To me, Book of Secrets is like a movie unto itself.  When you change the treasure, you change the whole story.  You get new clues that are historically accurate and you get new locations.  The actors stay the same; the characters stay the same.  Having been a fan of Basil Rathbone and Sherlock Holmes, I thought, “Why not bring Ben Gates back as a sort of historical, modern version or a historical or archaeological detective looking for these treasures.  Jon Turtletaub has a genius.  He’s made a lot of movies—without a gun.  And I’m happy I did it.

What’s it like having young fans for the first time?
Children to me are of the utmost importance, and they really are the future, aren’t they?  So I want to treat that carefully.

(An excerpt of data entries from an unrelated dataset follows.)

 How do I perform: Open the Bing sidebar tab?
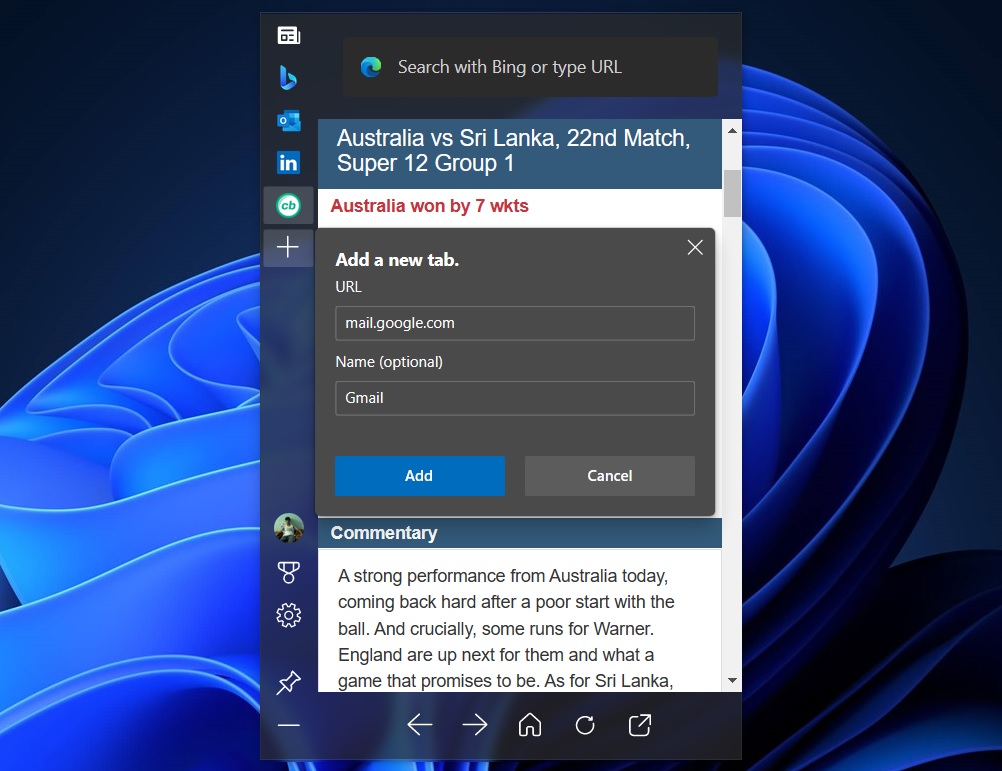pyautogui.click(x=288, y=77)
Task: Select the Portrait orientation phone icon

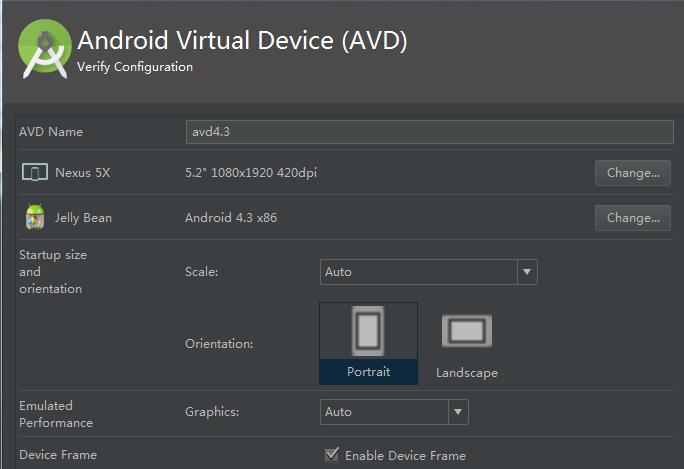Action: 368,332
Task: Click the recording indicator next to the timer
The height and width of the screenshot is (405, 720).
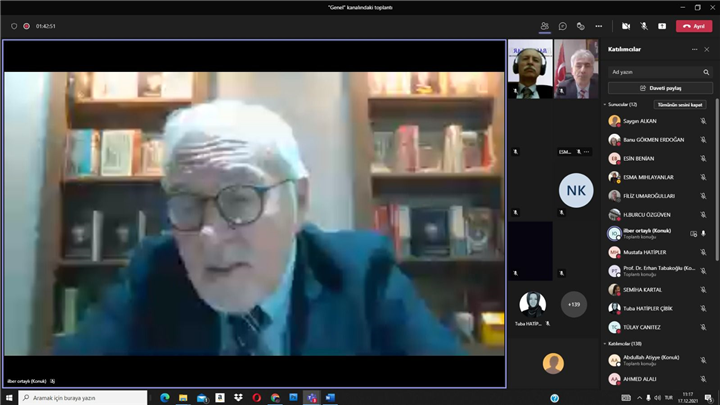Action: pyautogui.click(x=26, y=26)
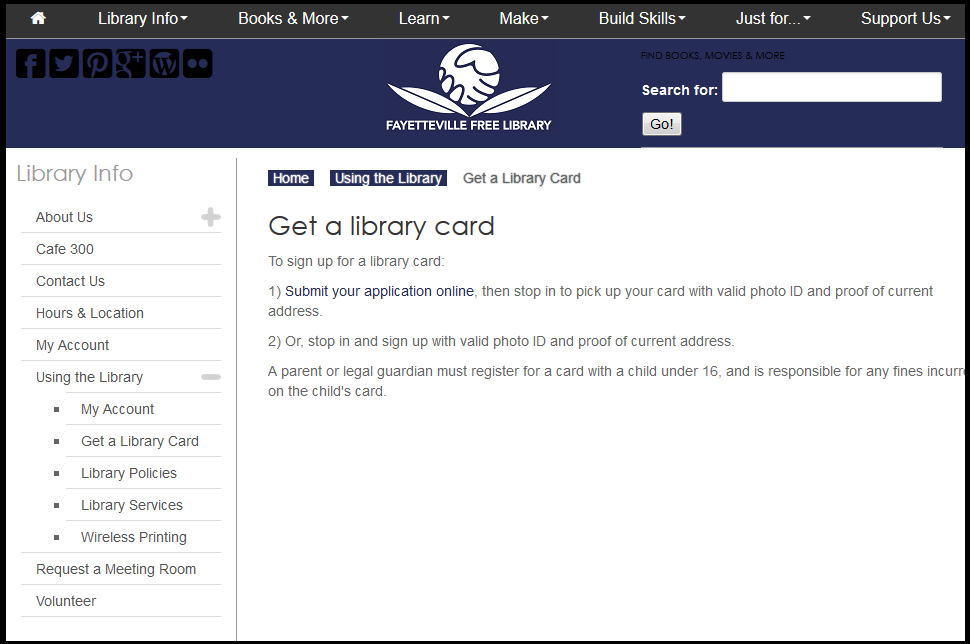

I’m one of those people who believe that the power of film is intense, and you have to really think about it responsibly.  And in this case, to get them to enjoy themselves with Mom and Dad but also look into their history books—in a way that isn’t “you must read or you must learn’ but actually helps them enjoy the ride even more, because there’s a level of believability to it.  You wonder, “Wow, why are there missing pages in the Booth diary?”  Then you go see the movie and you use a little imagination, and it makes the ride a little more enjoyable

I’m always thinking about the kids, if I make that sort of movie.  Even with Ghost Rider, I was thinking about the kids.  Walt Disney, for me, is a magnificent hero of sorts, because he was probably the most influential artist of our times.  He was such an influence that we don’t even think of him as a human being.  He did this amazing stuff. He took these classic stories like Pinocchio, Beauty and the Beast and Snow White and made them accessible to children.  With Ghost Rider, I was trying to do the one story he never did, probably for obvious reasons, which was Faust—and make that something that kids could go, “Yeah, this is just a myth, but we’re all going to get in trouble and how do you get past that?”

Did you want to do something new with the character, since it’s the first time you’ve played the same character twice?
That was my first question to Jerry Bruckheimer.  It’s been three years; I’m not the same guy.  How am I going to go back and do Ben Gates?  He said, “That’s it.  The character has changed.”  The response I got at Disney was that I seemed lighter.  I’m smiling more.  I’m happier.  I think the weight has been taken off the character.  He’s been accepted academically.  He’s not considered wacko.  So he feels happier.

Would you mind doing a third National Treasure film?
I believe that National Treasure should become more and more international treasure, and I was very happy that we went to London and Paris.  But I would like to see the movie go wider still—into Africa, Egypt and Asia—and keep going.  My hope is that Ben is recruited, and he gets a dossier from these other countries about their history and he has to download it and learn and go on these hunts for and on their behalf.  That would be a lot of fun for me.

How are you like Ben Gates?
One of the things that come to mind is ancestors.  In a lot of so-called primitive cultures, there is a tremendous respect for our ancestors that we don’t see as much, for whatever reason, in American culture.  With Ben, I wanted to make it clear that he really believes—probably because his grandfather, [actor] Christopher Plummer, knighted him at such an early age and he took it to heart—in a chivalrous way that everything he is is on account of his ancestors.  They’re not dead to him. They are still there with him, and he’s honoring them.  I like that about him, and I’m trying to embrace that in my own life.  Also, history.  It’s a quid pro quo.  I really appreciate history now, probably because of playing Ben Gates.  And I enjoy being in places where I feel the weight of past events.  I like old architecture and old buildings.  And if you use a little imagination, you can time travel.